Rewrite the material from the line with "Open Podcasts from the sidebar" up to and including the line with "click(403, 168)", replacing "slippage" with "swap" and changing nothing else.

Extracted entries →

※

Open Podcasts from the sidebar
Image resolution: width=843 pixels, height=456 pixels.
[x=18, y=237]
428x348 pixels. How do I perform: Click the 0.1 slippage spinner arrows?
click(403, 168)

※

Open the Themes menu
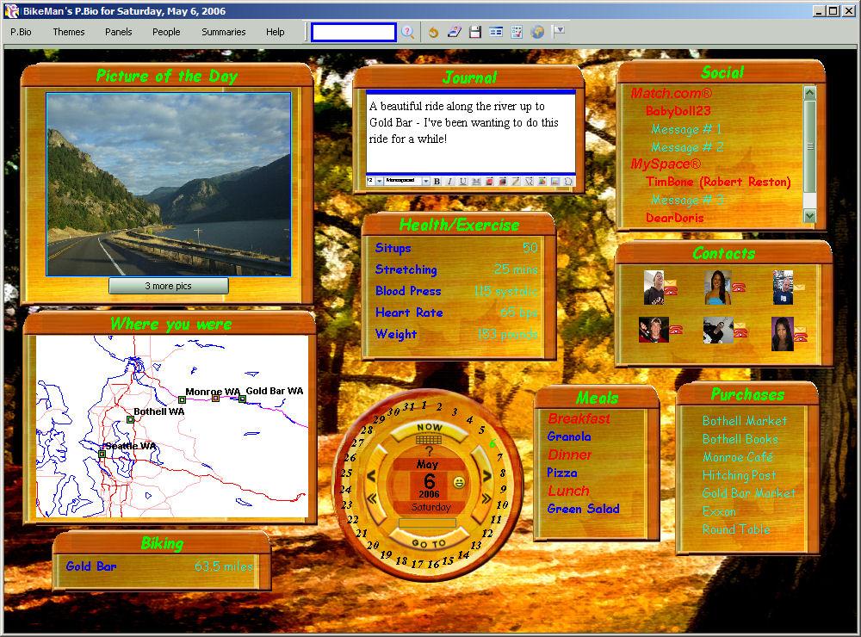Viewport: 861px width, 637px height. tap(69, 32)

※

Output of the exercise →
Open Podcasts from the sidebar
Image resolution: width=843 pixels, height=456 pixels.
[x=18, y=237]
428x348 pixels. How do I perform: Click the 0.1 swap spinner arrows?
click(403, 168)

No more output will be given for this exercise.